* **WHAT THE TASK REQUIRES**: Return exactly the lines below, starting with the one that has "Task: Click the chevron" and going on through the one that has "Click the avatar".

━━━

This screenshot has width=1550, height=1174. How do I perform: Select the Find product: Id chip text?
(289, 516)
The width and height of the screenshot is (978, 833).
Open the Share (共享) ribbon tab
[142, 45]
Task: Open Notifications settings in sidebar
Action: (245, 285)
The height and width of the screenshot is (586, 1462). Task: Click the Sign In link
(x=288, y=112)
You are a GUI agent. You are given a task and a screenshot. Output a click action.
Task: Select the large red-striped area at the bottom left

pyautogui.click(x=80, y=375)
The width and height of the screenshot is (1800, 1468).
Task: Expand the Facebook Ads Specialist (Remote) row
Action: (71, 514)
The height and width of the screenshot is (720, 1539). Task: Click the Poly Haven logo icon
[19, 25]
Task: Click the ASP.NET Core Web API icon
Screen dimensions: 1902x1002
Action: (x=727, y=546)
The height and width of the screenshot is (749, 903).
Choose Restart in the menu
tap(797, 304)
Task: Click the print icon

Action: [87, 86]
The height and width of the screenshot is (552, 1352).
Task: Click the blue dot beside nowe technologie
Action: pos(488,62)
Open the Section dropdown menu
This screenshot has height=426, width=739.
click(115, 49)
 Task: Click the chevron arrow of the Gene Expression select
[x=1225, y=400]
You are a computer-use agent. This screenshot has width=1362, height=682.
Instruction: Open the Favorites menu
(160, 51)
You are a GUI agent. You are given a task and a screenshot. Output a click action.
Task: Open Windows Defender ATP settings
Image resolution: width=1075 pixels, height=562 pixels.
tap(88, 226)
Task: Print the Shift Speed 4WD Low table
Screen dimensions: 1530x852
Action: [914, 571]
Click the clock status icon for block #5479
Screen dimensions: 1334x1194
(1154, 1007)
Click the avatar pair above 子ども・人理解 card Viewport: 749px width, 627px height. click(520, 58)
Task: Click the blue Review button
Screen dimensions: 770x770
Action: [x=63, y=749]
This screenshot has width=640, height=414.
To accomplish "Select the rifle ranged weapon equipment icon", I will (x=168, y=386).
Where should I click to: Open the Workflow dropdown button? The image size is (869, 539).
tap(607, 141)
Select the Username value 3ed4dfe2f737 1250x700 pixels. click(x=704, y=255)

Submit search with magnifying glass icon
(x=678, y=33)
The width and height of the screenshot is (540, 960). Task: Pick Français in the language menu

━━━

* **PROBLEM SOLUTION**:
 Task: Click the chevron arrow of the Gene Expression select
[x=1225, y=400]
You are a computer-use agent. This screenshot has width=1362, height=682.
Instruction: Open the Favorites menu
(160, 51)
You are a GUI agent. You are given a task and a screenshot. Output a click action.
Task: Open Windows Defender ATP settings
Image resolution: width=1075 pixels, height=562 pixels.
tap(88, 226)
Task: Print the Shift Speed 4WD Low table
Screen dimensions: 1530x852
Action: [914, 571]
Click the clock status icon for block #5479
Screen dimensions: 1334x1194
(1154, 1007)
Click the avatar pair above 子ども・人理解 card Viewport: 749px width, 627px height. click(520, 58)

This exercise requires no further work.